Brief
Having located the line with "Task: Click the green 充电中 23% status label", repeat it and all remaining lines of the records exactly. Pictures do not belong in the answer.

Source data
----

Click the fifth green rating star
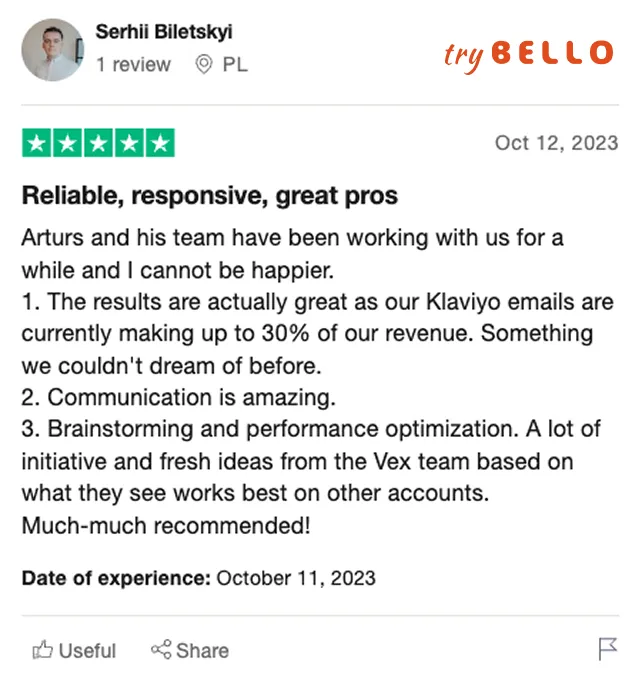The width and height of the screenshot is (641, 684). point(160,143)
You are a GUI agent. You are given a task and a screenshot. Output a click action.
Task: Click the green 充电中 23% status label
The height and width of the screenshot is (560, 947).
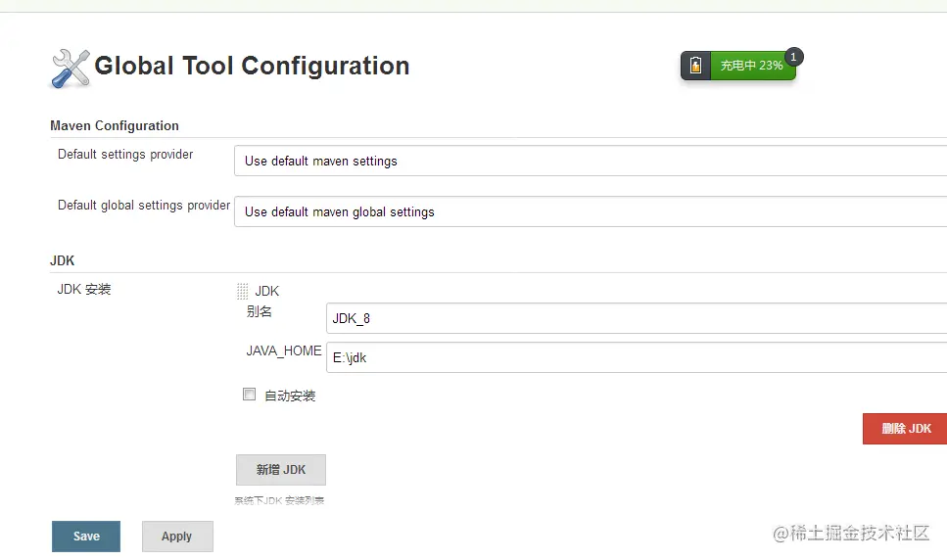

----

Solution for this problem
Task: Click the green 充电中 23% status label
The height and width of the screenshot is (560, 947).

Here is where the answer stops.